門外有人敲了敲門,王恬叫了進,卻是宦娘領着那賣身葬父的女子前來。
一進門看見躺在王恬懷中大醉的婉兒,又看見完全無動於衷的王恬。宦娘半張着嘴,好半天不能回過神來。
還是王恬開先開口道,“宦娘打算看到什麼時候?”
“哦。”宦娘應了聲,緩過口氣,笑了笑,虛指了指身後的白衣女子道,“這是玉容,奴家親自將她送來了。”
王恬看了那女子一眼,又看了懷中的婉兒一眼,指着那女子道,“你,撩起面紗,給爺瞧瞧。”
玉容矮矮福了福身子,素手輕啓,將面紗取下,低着頭。
“都是爺的人了,還這般端着好沒意思,擡起頭來。”
玉容柔柔道聲是,緩緩將頭擡起來。
王恬挑着眼角看了幾眼,拍着婉兒的臉嘖嘖道,“丫頭,你這眼光不大好,這等姿色的丫頭,便是洗腳也是不夠格的。”
玉容當下眼眶便有些紅,宦娘嘴上依舊帶着笑,微微低着頭。
“銀子爺照付,你叫這丫頭再去賣上一回身吧。”王恬饒有趣味的看着懷中的婉兒,順便還揉了揉她紅撲撲的臉。
玉容撲通一聲跪在地上哭道,“公子,奴婢已經是公子的人了,奴婢絕不再跟着旁人,求公子成全。奴婢願爲公子做牛做馬報答公子,求公子成全!”
說罷,咚咚咚的在地上磕了幾個響頭。
王恬抱着婉兒起身,在几案旁坐好,背靠着軟枕,一隻手攬着婉兒,一隻手倒了杯酒。嘴上涼涼笑道,“既然是本公子的人了,叫你去再賣一回身又怎地?”
玉容還再待說話,王恬已經看向宦娘,“就算這不是你聽風小築的人,宦娘難道眼睜睜看着她送死?”
王恬是何等人物,自是能看得出這女子眉目間的算計和精明。
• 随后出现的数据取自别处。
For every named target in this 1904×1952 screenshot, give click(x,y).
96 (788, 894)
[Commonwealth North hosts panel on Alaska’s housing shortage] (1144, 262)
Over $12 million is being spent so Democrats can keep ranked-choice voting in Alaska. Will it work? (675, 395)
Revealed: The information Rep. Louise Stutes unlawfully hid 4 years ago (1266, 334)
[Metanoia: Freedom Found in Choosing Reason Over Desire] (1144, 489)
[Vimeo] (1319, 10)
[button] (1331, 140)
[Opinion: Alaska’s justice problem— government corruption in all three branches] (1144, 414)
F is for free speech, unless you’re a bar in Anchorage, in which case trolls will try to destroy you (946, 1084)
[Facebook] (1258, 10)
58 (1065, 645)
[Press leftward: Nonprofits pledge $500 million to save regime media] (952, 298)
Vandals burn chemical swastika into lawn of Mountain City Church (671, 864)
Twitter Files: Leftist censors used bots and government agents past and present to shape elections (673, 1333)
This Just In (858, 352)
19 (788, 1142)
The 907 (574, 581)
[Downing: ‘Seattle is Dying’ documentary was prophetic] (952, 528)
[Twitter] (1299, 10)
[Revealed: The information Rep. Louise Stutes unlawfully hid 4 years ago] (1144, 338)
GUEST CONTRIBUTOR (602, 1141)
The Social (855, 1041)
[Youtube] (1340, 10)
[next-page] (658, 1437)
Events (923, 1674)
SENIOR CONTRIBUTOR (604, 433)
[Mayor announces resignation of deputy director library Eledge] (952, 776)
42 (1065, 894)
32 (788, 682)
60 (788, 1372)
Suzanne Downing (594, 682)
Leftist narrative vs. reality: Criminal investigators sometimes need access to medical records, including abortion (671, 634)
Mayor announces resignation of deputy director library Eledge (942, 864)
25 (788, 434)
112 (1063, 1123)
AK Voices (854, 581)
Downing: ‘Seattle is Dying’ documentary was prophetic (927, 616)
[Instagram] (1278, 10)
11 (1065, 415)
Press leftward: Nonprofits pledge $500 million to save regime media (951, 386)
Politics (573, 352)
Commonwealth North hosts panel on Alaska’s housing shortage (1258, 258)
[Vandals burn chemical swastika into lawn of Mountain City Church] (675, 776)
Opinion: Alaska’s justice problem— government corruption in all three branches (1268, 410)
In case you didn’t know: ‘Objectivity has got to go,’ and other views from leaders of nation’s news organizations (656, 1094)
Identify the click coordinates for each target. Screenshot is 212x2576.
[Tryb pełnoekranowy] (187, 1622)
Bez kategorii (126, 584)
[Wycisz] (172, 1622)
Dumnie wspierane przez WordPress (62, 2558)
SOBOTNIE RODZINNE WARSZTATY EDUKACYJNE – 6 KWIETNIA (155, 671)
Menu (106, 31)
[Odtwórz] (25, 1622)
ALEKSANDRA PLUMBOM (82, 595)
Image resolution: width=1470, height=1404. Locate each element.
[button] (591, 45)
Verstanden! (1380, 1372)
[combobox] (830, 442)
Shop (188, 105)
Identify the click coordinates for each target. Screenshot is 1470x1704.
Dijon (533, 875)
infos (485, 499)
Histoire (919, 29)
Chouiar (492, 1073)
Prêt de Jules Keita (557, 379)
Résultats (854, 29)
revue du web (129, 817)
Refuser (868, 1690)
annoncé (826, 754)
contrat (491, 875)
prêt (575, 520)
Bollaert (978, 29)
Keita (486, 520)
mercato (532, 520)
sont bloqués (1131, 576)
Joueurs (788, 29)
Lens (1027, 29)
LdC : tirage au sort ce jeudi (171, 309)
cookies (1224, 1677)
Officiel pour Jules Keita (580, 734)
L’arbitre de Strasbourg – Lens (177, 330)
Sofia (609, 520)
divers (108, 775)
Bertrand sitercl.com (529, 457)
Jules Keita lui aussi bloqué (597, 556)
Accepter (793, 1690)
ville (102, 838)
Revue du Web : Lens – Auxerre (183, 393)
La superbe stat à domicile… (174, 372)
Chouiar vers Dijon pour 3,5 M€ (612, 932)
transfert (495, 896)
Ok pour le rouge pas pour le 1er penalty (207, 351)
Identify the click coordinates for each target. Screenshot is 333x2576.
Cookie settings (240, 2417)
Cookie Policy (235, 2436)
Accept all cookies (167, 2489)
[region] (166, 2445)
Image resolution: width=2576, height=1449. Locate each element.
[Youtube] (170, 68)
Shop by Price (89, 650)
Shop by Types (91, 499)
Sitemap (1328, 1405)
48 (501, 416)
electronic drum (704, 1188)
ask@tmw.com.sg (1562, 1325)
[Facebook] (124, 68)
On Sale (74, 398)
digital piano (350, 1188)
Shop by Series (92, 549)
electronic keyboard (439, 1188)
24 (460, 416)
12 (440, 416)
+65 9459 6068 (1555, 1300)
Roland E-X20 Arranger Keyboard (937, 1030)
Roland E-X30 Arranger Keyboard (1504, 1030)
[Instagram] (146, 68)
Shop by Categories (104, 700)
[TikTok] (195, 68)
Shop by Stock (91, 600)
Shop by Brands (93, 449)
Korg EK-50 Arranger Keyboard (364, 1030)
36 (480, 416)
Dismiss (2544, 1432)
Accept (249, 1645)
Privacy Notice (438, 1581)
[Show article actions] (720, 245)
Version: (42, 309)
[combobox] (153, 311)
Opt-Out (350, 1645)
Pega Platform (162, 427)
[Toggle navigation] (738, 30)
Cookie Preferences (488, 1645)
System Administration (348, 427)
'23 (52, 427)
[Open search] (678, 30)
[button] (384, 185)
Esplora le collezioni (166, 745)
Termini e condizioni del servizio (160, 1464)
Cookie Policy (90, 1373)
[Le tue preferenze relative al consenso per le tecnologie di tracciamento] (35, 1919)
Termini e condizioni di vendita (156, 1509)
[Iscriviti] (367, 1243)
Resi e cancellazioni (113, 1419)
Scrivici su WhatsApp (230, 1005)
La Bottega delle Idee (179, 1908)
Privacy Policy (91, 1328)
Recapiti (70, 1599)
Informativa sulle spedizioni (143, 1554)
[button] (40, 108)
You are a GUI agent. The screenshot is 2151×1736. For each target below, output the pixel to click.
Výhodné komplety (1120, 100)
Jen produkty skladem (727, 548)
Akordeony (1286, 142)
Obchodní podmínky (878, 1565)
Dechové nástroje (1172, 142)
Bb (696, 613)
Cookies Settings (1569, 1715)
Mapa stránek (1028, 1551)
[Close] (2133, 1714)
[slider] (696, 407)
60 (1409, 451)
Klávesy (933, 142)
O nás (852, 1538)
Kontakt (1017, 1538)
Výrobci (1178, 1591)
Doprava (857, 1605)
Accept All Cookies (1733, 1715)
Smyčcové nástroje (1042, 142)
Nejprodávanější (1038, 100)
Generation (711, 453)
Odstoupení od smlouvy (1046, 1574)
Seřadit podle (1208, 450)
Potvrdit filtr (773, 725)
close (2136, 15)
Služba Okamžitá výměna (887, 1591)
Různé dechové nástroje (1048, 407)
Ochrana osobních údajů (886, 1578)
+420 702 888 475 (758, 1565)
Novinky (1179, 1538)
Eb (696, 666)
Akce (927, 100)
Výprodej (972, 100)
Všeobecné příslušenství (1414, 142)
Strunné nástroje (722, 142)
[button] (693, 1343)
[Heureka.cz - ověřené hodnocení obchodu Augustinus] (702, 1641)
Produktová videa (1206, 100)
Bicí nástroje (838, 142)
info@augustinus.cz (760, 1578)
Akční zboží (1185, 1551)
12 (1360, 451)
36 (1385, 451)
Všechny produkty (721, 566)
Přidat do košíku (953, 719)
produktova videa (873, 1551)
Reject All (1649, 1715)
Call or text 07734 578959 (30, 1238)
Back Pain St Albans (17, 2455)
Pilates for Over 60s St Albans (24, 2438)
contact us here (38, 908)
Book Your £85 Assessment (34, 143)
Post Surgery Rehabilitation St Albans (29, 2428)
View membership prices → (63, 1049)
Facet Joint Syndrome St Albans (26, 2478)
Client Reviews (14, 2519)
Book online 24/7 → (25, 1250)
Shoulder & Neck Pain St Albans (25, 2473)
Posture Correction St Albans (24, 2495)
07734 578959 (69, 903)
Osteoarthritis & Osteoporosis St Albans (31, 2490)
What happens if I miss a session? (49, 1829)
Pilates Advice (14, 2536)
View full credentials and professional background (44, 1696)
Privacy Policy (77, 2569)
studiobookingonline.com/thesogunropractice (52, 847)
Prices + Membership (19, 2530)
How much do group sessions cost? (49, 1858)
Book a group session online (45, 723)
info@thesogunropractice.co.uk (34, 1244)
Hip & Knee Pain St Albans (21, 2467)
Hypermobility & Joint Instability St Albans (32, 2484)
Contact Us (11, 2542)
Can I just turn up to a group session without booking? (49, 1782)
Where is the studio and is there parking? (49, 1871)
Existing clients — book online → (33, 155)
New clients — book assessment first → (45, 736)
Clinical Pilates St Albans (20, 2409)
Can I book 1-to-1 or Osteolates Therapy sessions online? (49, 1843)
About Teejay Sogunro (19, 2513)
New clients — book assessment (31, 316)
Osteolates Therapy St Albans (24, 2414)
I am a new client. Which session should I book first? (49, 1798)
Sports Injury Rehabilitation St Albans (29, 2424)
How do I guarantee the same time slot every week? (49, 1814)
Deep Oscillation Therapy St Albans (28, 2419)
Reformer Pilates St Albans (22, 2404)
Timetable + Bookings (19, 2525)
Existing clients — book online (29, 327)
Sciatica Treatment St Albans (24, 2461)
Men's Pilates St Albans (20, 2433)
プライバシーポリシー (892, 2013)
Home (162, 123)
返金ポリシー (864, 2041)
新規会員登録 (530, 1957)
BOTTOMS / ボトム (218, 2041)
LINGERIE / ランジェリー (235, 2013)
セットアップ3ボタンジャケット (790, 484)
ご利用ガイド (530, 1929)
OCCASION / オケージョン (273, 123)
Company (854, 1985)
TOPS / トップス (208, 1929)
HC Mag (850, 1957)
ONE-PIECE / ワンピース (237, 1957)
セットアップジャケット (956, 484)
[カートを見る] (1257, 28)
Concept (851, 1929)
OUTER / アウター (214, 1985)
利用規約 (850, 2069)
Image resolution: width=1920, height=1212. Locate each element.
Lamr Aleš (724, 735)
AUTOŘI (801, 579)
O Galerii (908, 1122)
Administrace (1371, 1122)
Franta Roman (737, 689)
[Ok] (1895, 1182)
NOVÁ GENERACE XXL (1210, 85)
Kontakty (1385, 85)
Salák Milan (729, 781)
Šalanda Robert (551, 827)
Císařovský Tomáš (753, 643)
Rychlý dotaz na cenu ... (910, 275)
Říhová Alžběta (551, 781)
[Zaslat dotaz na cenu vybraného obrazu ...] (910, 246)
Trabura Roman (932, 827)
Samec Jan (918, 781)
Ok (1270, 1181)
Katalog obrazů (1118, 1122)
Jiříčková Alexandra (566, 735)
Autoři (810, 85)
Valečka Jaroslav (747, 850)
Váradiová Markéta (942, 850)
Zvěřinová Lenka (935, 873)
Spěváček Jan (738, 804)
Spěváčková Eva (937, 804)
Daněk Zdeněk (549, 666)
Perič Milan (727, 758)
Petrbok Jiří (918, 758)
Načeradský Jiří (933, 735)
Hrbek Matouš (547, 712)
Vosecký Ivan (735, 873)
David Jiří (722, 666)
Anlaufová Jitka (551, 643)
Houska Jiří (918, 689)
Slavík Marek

聽風小築出來的,沒有這麼蠢的。
宦娘淡淡道,“人各有志,何況王公子也道,這並不是聽風小築的人。”
玉容臉上白了白,不再磕頭,試着往王恬跟前爬,“公子,奴婢是真要報恩,奴婢……”
“滾!”他手中的酒杯脫手而出砸在玉容肩上,只聽她的肩膀喀的一聲鈍響。酒杯又穩穩的落在地上,酒水濺出來幾滴。
玉容慢半拍的捂着肩頭,隱忍的咬着嘴脣,滿頭的冷汗。
宦娘搖了搖頭,“玉容,還不趕緊謝過公子不殺之恩。”
玉容淚珠兒大滴大滴的滾落,重重的在地上磕了個頭,“謝……謝公子不殺之恩。”
“謝我這位小兄弟罷,是他那天同我說,若是再妄動殺念,爺命不久矣。爺雖不信,可到底現在是兄弟了。爺也不好叫他知道,爺當着他的面兒,趁他酒醉,殺了人。”
玉容肩骨盡碎,疼的眼前發花,只點了點頭。
宦娘不自覺的挑了挑眼角,向外吩咐道,“帶玉容下去罷。”
王恬補充道,“搬牀薄被來,窗外的這個,也可以出去了。”
宦娘頜首道,“是!”
沒一會兒,屋子裡
只剩下了王恬和婉兒二人,將那牀被子給婉兒搭好後,王恬抱着酒杯自酌自飲。“有意思。自家的兄弟不能當兄弟,外人見了我又都怕得緊,臨了,還有人要和我這樣的人結拜爲兄弟。”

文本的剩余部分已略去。